Monday, May 12, 2014
A quick update since I haven't posted in a while. School is ending soon. AP exam week is upon me, end of the year tests and exams are looming their heads and I just pray I'll have the strength to make it through with something good to show for it.
Lately, the only thing that has kept me sane are books. I once again stumbled upon Francine Rivers while at my local library. I had nothing else to read, so I picked up Voice in the Wind, the first book in the Mark of the Lion series. It wasn't my usual type of book. It was set in Rome, with gladiator fights and Christians being fed to the lions. I was rather uncomfortable with some scenes in the book, but it all serves a purpose: to show the weakness and corruption of us all and the salvation that is there for those who heed and follow Christ.
I used to be really uncomfortable when people would "talk religious." That was only for Sundays. For church. Only priests and crazy zealous Christians spoke that way. People didn't have a personal relationship with an all powerful God, did they? Apparently, they do. More and more I have come to understand God is not to be put away on Sunday and brought out again with the nice Sunday service clothes. He wants me. All of me. Everyday. Why? I don't know. But I am so thankful.
So for Christmas I asked for a Bible. Since I left Catholic school, I have not been to church with any regularity. That has changed. I wonder how I never listened very well before. Church was a chore, do be done as math homework or cleaning your room. Wow, was I wrong.

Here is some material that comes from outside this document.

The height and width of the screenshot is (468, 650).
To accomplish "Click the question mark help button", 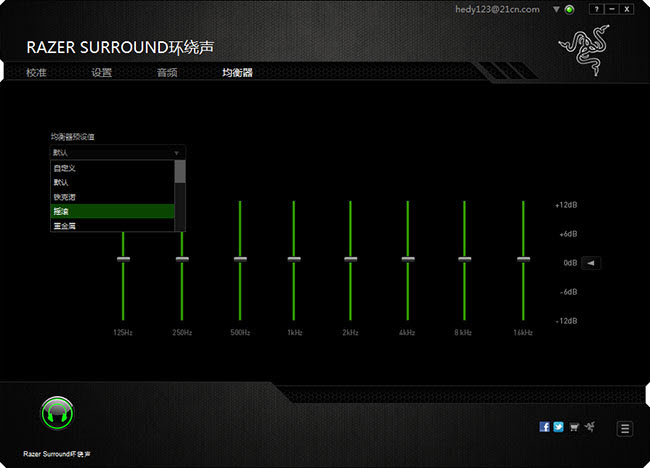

Every sermon, every word hits home. That's me. Every word applies. Every word speaks to my heart. And before I would have scorned any such admission. I am a good person. Everyone says so. God must be pleased. Wow, had I got a lot to learn. I still do. Before I read the Mark of the Lion series, I feared talking of God and Jesus Christ. What would my friends and family think? I know what I would have thought. I would've been extremely uncomfortable, eager to change the subject. I didn't even want to talk about it on this blog! And on this blog I am pretty anonymous, so that is sad.
But I am here to say I am working on it. Pray for me. And whether you read this series or not, I just thought everyone should know about it. It might not have the impact it had on me, but maybe it will. So I am putting the recommendation and story out there..... This is hard. But I am glad I am doing it. I better stop rambling and publish the post before I lose my nerve.
Goodbye, lovelies! Hopefully soon I will actually have the time and energy to do a comprehensive review. Until then, au revoir!